A Wretched Tome – Cthulhu Wars: Duel

9th of April 2021

My Dear Tatos,

I write in haste to warn you. A tome has come into my possession by means of our mutual orange friend. At first I perused with deep interest, but the more I read, the more I found my grip on reality slipping from me. Indeed as I read a passage aloud to my nearest companion, she found herself overcome and fell into a dark, comatose state and did not rouse for many minutes after I had ceased, such was the confusion in these pages. Its words spoke so much of what was not contained within the box of eldritch symbols, with which it had been acquired. It spoke of horrors yet to come. Horrors that would twist our current thinking. Thus did it seek to ruin our minds and defeat our mortal bodies.
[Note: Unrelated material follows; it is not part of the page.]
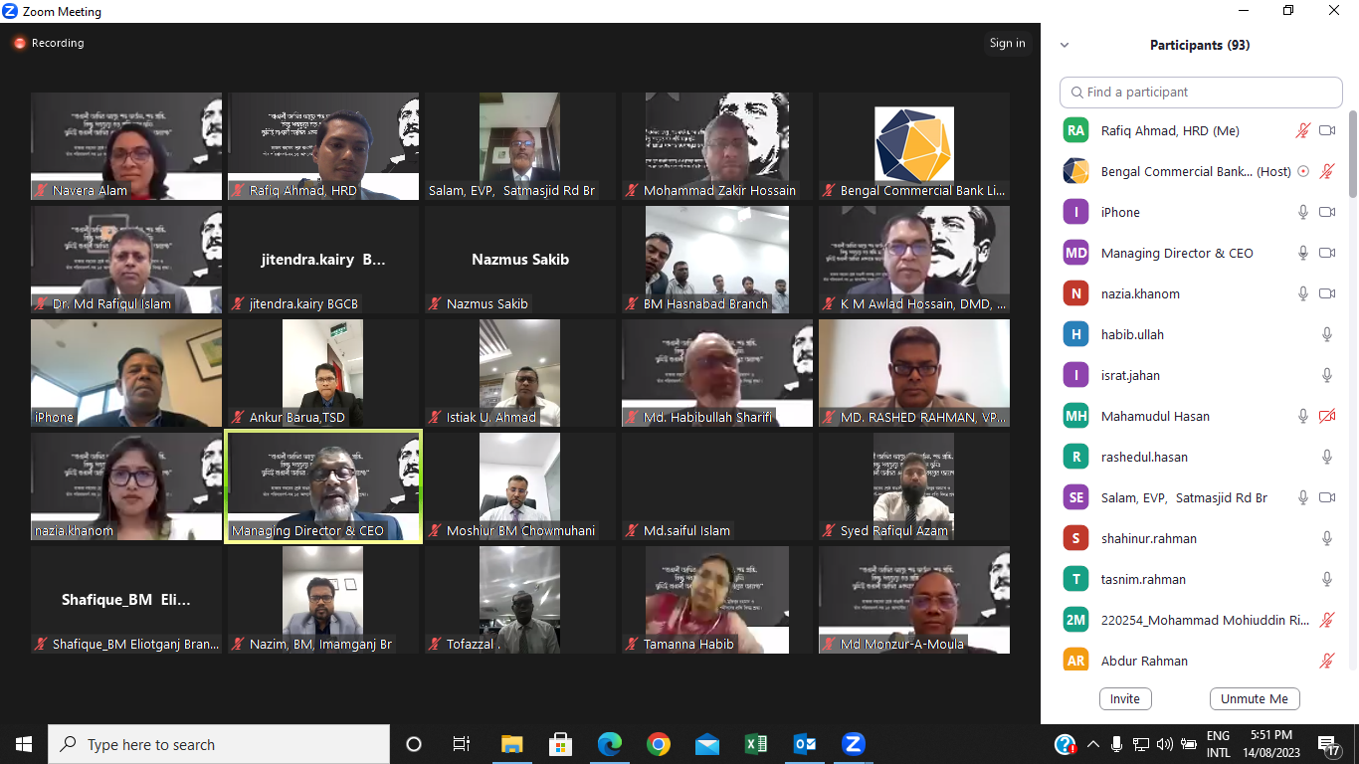
Task: Collapse the Participants panel using the chevron
Action: tap(1065, 45)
I warn you to make yourself safe and not engage with these artifacts, lest you possess the strength of gods to survive this mental anguish.

Yours in peril,

Jane

Cthulhu Wars: Duel is an asymmetric, area control game, from Petersen Games, for two players which takes about half an hour. It’s a game that wants you to know that while it does attempt to be an affordable, streamlined version of the half ton of glorious coloured plastic that was Cthulhu Wars, there will be expansions. Rather than explain the game you’ve purchased Duel’s manual is a cosmic nightmare of clarifications, citations and explanations for Great Old Ones who aren’t even out yet.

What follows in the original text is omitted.